SUPPLIED TEXT
========================================

The Early Universe
Course content
The aim of the course is to familiarize students with modern theories of cosmology and particle physics in the early universe and how they explain the formation of matter and the present evolution of our universe. The course will cover the thermal history of the early universe, the theory of inflation, evidence for dark matter and dark energy, and the growth of structure and the formation of galaxies. Students will gain experience in interpreting data and an overview of classic scientific literature. The course will establish a solid foundation for a M.Sc. project in cosmology, astrophysics or particle physics.
Knowledge
To achieve the goals of the course and exam the students should be able to describe:
- The dynamical evolution of the expanding universe in the standard cosmological model and its dependence on the matter and energy content of the universe
- The motivation for inflation and its physical consequences
- The Hot Big Bang and the thermal history of the universe
- The origin and basic interpretation of the Cosmic Microwave Background (CMB)
- Examples of evidence for Dark Matter and Dark Energy and possible explanations for their origin
- Basic principles of structure formation and galaxy formation
Skills
The student is expected to gain the ability to:
- Perform analytic and numerical calculations of the dynamics of an expanding universe
- Perform numerical calculations of structure formation in a range of cosmological models
- Summarise and critically interpret fundamental scientific articles within the field
Competences:
The course will provide students with an overview of the
connections between modern cosmology, astrophysics and particle
physics. Students will gain the knowledge and skills to be able to
critically evaluate the standard cosmological model, observational
evidence for the model and its limitations, in preparation for MSc
projects.
Lectures and exercises, including computer exercises, student presentations.
See Absalon for final course material. The following is an example of expected course literature:
D. Bauman, “Cosmology”, 2022
J. Peacock, “Cosmological Physics”, 2010
General skills in mathematics and computation, atomic and
nuclear physics are required according to the MSc program in
Physics.
A BSc course on cosmology and an advanced course on particle
physics are recommended for basic knowledge.
Academic qualifications equivalent to a BSc degree are
recommended.
- ECTS
- 7,5 ECTS
- Type of assessment
-
Continuous assessmentOn-site written exam, 4 hours under invigilation
- Type of assessment details
- The final grade will be based on three components:
(i) 5 homework assignments (each counting 9% of the final grade, total 45%)
(ii) Presentation during course, ~15 minutes individual assessment for each student as part of a group (10% of the final grade)
(iii) 4 hours written exam under invigilation (45% of the final grade)
To pass the exam, students must have participated in all three components.
The presentation (part ii) must be passed separately in order to pass the course.

========================================

EXTRACTED RECORDS
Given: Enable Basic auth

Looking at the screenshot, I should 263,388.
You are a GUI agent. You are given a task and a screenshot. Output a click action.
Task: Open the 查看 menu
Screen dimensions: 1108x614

========================================

GIVEN EXERCISE 1
According to the course description, what share of the final grade does each homework assignment count for?
GIVEN EXERCISE 2
Turn the paragraph of the course description that begins "The aim of the course is" into a short bulleted list that keeps its main facts.

WRITTEN SOLUTION 1
Each homework assignment counts for 9% of the final grade.

WRITTEN SOLUTION 2
- Aim: introduce students to modern theories of cosmology and particle physics in the early universe, and how they explain the formation of matter and the present evolution of the universe
- Topics: the thermal history of the early universe, the theory of inflation, evidence for dark matter and dark energy, and the growth of structure and the formation of galaxies
- Students gain experience in interpreting data and an overview of classic scientific literature
- Prepares students for an M.Sc. project in cosmology, astrophysics or particle physics